Les pays du Golfe, eux, n’ont pas les mêmes marges de manœuvre. L’Arabie saoudite peut encore compenser une partie du choc avec ses routes alternatives. L’Irak, le Koweït ou Bahreïn disposent de moins d’options. L’AIE rappelle aussi que la majorité de la capacité mondiale de production de secours est concentrée en Arabie saoudite. Si Ormuz reste instable, cette capacité de réserve perd une partie de son utilité. C’est un problème pour les producteurs, mais aussi pour les États importateurs qui comptent sur ce “matelas” pour faire redescendre les prix.

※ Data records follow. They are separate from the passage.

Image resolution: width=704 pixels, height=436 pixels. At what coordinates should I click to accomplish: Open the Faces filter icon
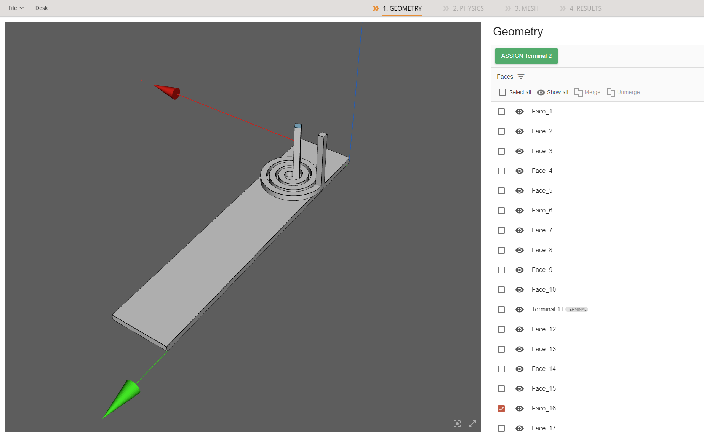pos(521,77)
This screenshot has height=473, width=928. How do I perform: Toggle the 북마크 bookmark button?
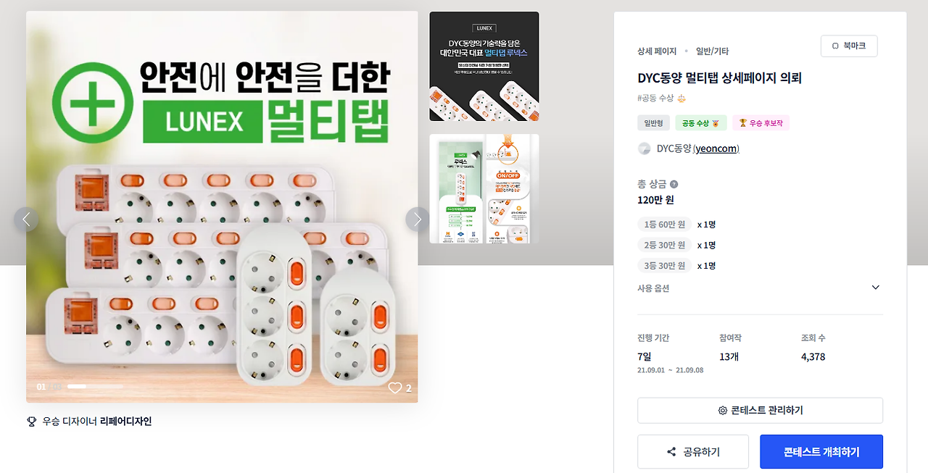point(849,46)
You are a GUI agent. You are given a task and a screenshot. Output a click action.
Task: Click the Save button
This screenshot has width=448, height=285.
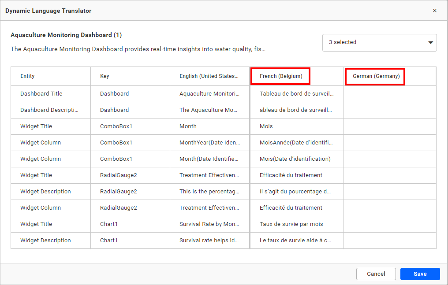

Les consommateurs, eux, ne bénéficient pas d’un retour automatique à la normale. L’AIE a demandé une libération coordonnée de 400 millions de barils de réserves d’urgence chez ses membres. Ce volume sert à amortir le choc, pas à l’effacer. Dans le même temps, l’agence dit que les importateurs d’Asie sont les plus exposés au gaz qatari et émirati, tandis que l’Europe subit davantage l’effet de contagion sur les prix. Les bénéfices d’une détente sont donc inégaux. Les grands acheteurs ont des contrats, des stocks et des alternatives partielles. Les petits acteurs, eux, encaissent plus vite.

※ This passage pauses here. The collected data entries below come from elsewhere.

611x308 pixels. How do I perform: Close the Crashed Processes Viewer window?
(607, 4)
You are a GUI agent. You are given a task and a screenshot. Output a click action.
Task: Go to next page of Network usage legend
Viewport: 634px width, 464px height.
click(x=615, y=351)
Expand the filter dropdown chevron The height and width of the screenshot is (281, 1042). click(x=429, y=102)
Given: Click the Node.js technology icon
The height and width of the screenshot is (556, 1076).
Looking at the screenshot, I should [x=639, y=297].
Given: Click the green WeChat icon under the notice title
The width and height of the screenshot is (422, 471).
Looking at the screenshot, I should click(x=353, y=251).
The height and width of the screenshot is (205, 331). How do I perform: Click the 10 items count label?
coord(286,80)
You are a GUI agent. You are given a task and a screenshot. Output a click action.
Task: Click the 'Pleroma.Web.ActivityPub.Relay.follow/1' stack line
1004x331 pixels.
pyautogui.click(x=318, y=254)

Il existe aussi une lecture plus prudente, parfois plus confortable pour les marchés financiers que pour l’économie réelle : si le cessez-le-feu tient, les prix peuvent se détendre rapidement. L’EIA va dans ce sens en supposant que le conflit ne se prolonge pas au-delà d’avril et que le trafic redevienne graduellement normal. Mais d’autres analyses de marché rappellent qu’une reprise partielle ne suffit pas à effacer la prime de risque tant que les armateurs n’ont pas la certitude de pouvoir naviguer sans interruption. Entre le papier et la mer, il y a encore plusieurs semaines d’écart.

Ce qu’il faut surveiller dans les prochains jours

Les prochains jours diront si la réouverture d’Ormuz est réelle et durable, ou seulement partielle et sous conditions. Il faudra regarder trois choses : le nombre de navires qui traversent effectivement, la vitesse à laquelle les contrats de GNL sortent du régime de force majeure, et la manière dont le Brent réagit quand les premiers volumes reviennent sur le marché. Si les flux repartent lentement, la pression restera forte sur le gaz, le fret et les carburants. Si la reprise est rapide, le soulagement sera net, mais pas instantané. La normalisation énergétique, elle, se joue toujours plus lentement que la détente politique.